Cependant, grâce aux dialogues réguliers initiés par les autorités locales, les responsables communautaires ainsi que les chefs du site, les tensions se sont progressivement atténuées. Aujourd’hui, au site de Luvangira, les signes d’une cohabitation pacifique deviennent de plus en plus visibles.

Solidarité au quotidien

Lors de notre passage au site de Luvangira, nous avons constaté une vie communautaire marquée par l’entraide entre hommes et femmes, Bantous et Pygmées confondus.

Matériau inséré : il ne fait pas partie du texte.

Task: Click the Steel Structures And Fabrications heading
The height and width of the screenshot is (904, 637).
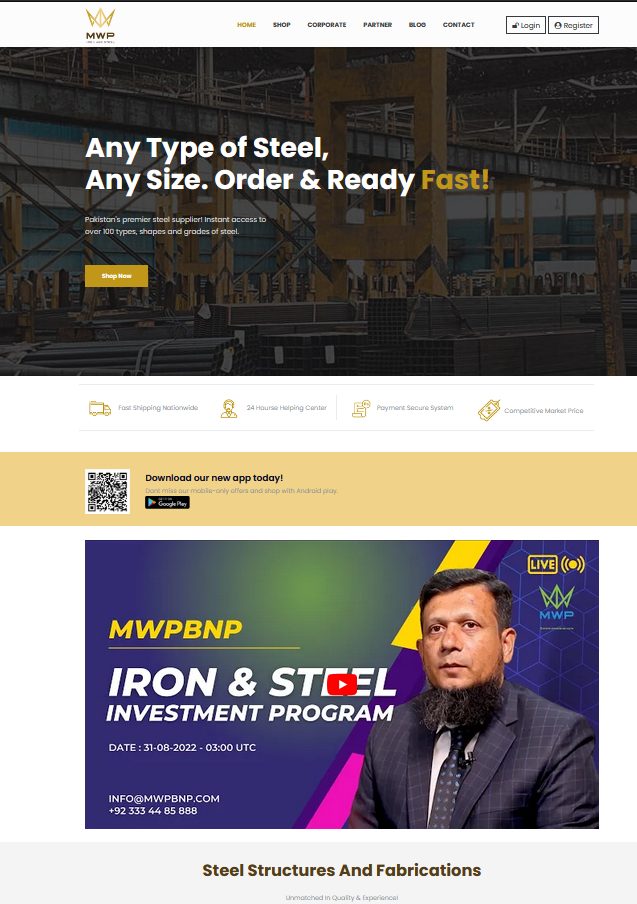Action: coord(341,870)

Dans les activités quotidiennes comme dans les moments de difficulté, les habitants se soutiennent mutuellement, témoignant d’une volonté commune de vivre ensemble malgré les épreuves du déplacement.

Pour Zaburi Kisubi, chef du site, cette convivialité est désormais une réalité palpable. « Nous vivons en bonne relation avec les Bantous parce que nous partageons déjà à manger et à boire sans problème. Des gestes de convivialité facilitent cette cohabitation dans ce site. En cas de problème entre Bantous et Pygmées, les deux camps viennent se réconcilier chez moi », explique-t-il.

Rapprochement culturel

Au-delà de la simple coexistence, la vie commune au site de Luvangira a progressivement favorisé un véritable rapprochement culturel entre les deux communautés. Les habitudes alimentaires se croisent, les liens sociaux se consolident et certaines barrières autrefois perçues comme infranchissables commencent à s’effacer. « Nous n’étions pas habitués au foufou comme nourriture, mais grâce aux Bantous, nous nous sommes adaptés. Eux aussi ont commencé à prendre nos repas. Il y a même des garçons bantous qui épousent désormais nos filles pygmées et vice-versa », ajoute Zaburi Kisubi.

Unis pour la paix

Du côté des déplacés, plusieurs voix s’élèvent également pour encourager cette cohésion sociale. Pour Angibo Alobi Gaston, un habitant bantou du site, l’unité reste une condition essentielle pour espérer un retour durable à la paix dans les villages d’origine. « Nous devons tous vivre dans l’unité et partager un même langage. Pour chercher la paix, nous devons nous unir. La force de notre union peut nous apporter la paix, afin que chacun retourne dans son village », souhaite-t-il.

A Luvangira, cette expérience de cohabitation entre déplacés bantous et pygmées apparaît ainsi comme un exemple local de résilience communautaire. Dans un contexte marqué par les violences et le déplacement forcé, ces familles démontrent qu’au-delà des différences culturelles, le dialogue, la solidarité et l’acceptation mutuelle peuvent ouvrir la voie à une paix durable.

Cet article est produit dans le cadre du projet « Renforcement des capacités des journalistes et médias du Nord-Kivu sur le journalisme de paix pour la cohésion sociale ». Ce projet est exécuté par l’Union Nationale de la Presse du Congo (UNPC), section du Nord-Kivu, avec l’appui de la Direction du Développement et de la Coopération (DDC Suisse). À travers cette initiative, l’UNPC Nord-Kivu vise à faire des médias de véritables catalyseurs de la paix et de la cohésion sociale.